Sun shining and blue skies and birds singing as I walked through the lovely Richard Wagner Park to Wahnfried. Following in footsteps I know to Richard Wagner’s home, to Cosima Wagner’s home, to a haven for Hitler.

I still hope none of that dust clung to my shoes.

Wahnfried, this horrible straightjacketed place of immense ambition, this entombing of a man who never was, this legacy of machinations and power plays to control music, talent, creativity, the meaning of being German tied into the aristocratic and exploitative, the epic, the nationalistic, the anti-semitic… Tied into blood.

I thought about Hermann Levi begging for his release, and the contortions required of him to conduct music. I thought too of Cosima broken down by Madame Patersi and rebuilt again in stone and will and charm.

It is hard to get in, the doors to the building marked museum are all closed and there is no sign of welcome. Of the main double doors that serve as the entry, one is locked. The one I tried. If only I hadn’t been so determined. Almost everything in this town is in German. There is only the occasional nod to a non-German speaker, and that is only in English, most of what is written here is not for you. You start in a great black modern space, head downstairs to lockers for bags and great glass cases for opera costumes carefully preserved from one hundred years of Bayreuth Festivals. Art separated from complicated life.

Up and outside and over to Wahnfried itself. It feels as though almost everything is under dust covers, waiting for more important guests than myself  —  furniture, paintings, almost as though the house waits for Cosima’s own return. But of course not everything is under dust covers. I listen to an immensity of detail about its architecture and art. Look at old photographs of it, and realise how much of the sacred clutter is no longer here. The video shows expensive bric-a-brac piled and spilling across every surface, a profusion of wealth and a living museum of memory. Cosima still stares down from almost every surface, from walls and corners and up from displays under glass. Not hard to imagine her ghost extorting the rebuilding of the house after her great room was destroyed by the bombing and an irreverent descendant refused to return it to the way it was before. But that’s all changed now, and it has been restored to resemble this once again.

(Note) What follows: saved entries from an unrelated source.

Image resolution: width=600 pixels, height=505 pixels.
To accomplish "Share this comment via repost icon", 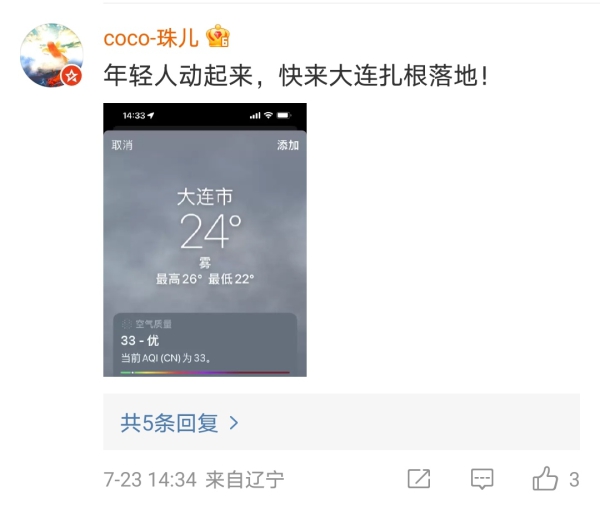I will click(x=419, y=479).
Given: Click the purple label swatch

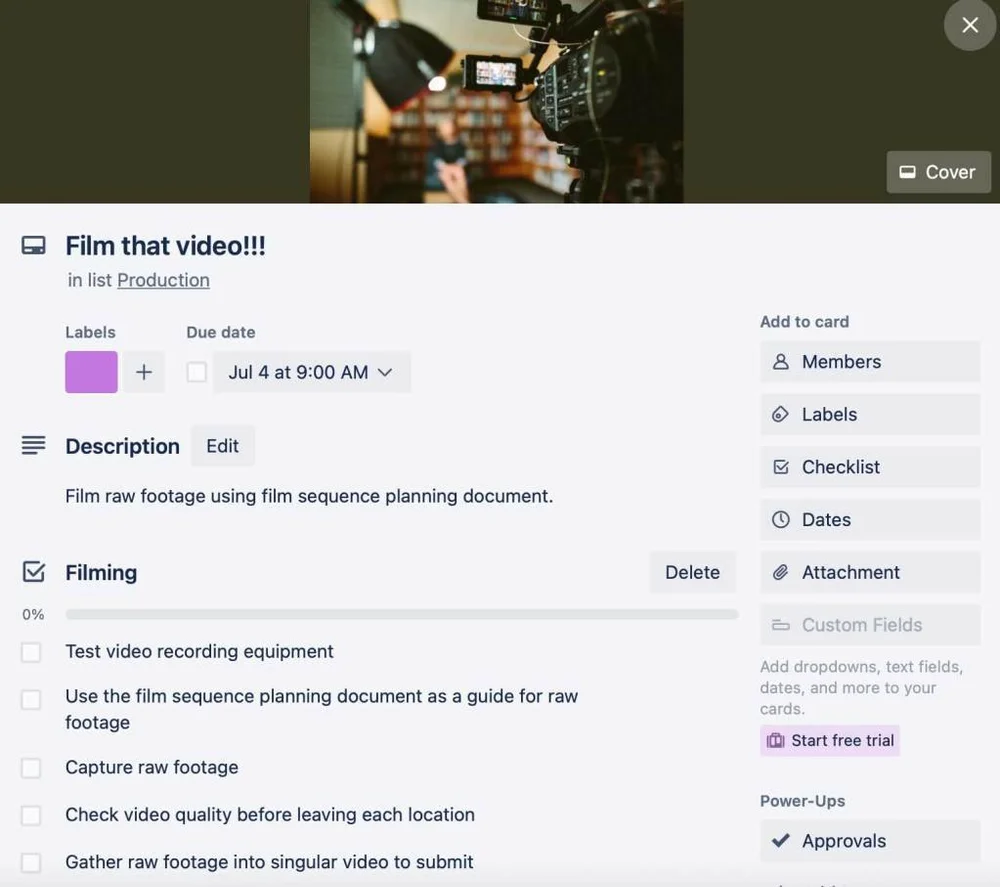Looking at the screenshot, I should tap(91, 372).
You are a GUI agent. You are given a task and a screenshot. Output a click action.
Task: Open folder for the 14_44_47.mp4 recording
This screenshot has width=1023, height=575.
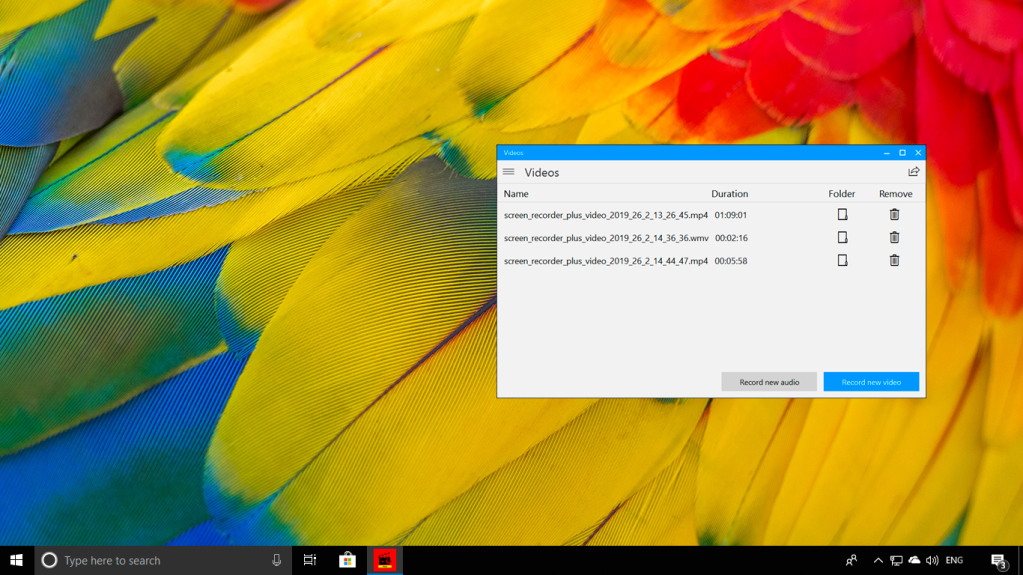[x=842, y=261]
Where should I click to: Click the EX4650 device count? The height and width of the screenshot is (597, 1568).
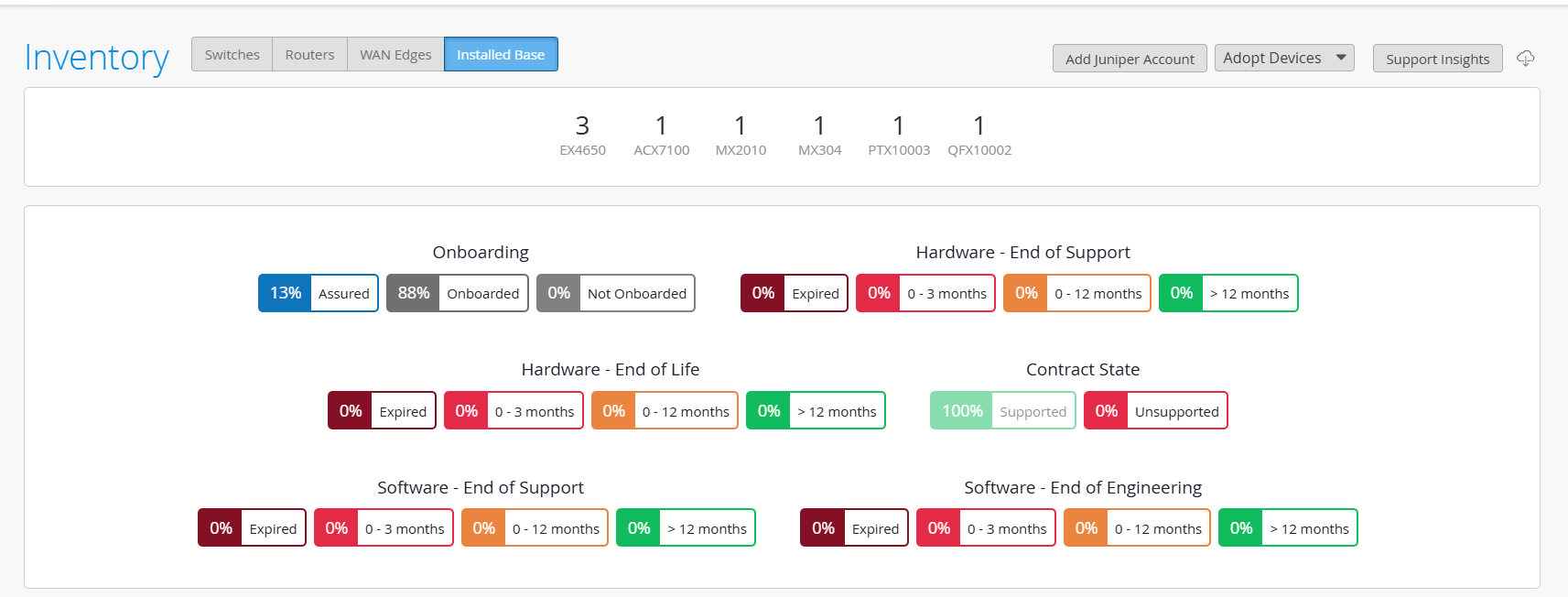[582, 134]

A beautiful house in its way, its great hall built for its acoustics, a house dedicated to music. Up to the second floor and down spiral staircases to the mezzanine. Notes on Wagner’s preferences for pink and blue, his fanciful dress. Liszt occasionally. I think about his holding court here to Wagner’s annoyance, his unhappiness and neglect and death in this house. Nietzsche looks on, caught briefly in this web of power and grand ideas. I realise I am moving backwards through Wagner’s life having gone the wrong way round.  I need to read Nietzsche’s piece on Wagner, need to know what he thought of all this.

Nothing about Hitler here, though he loved this house.

On to Siegfried’s, Winifred’s house, a beautiful long and low art-deco house on the left as you stare down to Wahnfried’s front. They expanded the gardener’s house facing it so it wouldn’t be too ruinous to Wahnfried’s symmetry. It is wood paneled and dark with windows at the end looking out over a fountain. My first impression of a lovely house of the kind I could imagine living in. A great stone fireplace at which Hitler once stood ranting about the greatness of Wagner and Germany. He is in footage and in pictures, this is where the Wagner museum has chosen to deal with him. It is mostly about Winifred, the support the festival received, Winifred’s two appearances at Nuremburg. After all, Cosima and Siegfried died in 1930, before Hitler’s rise.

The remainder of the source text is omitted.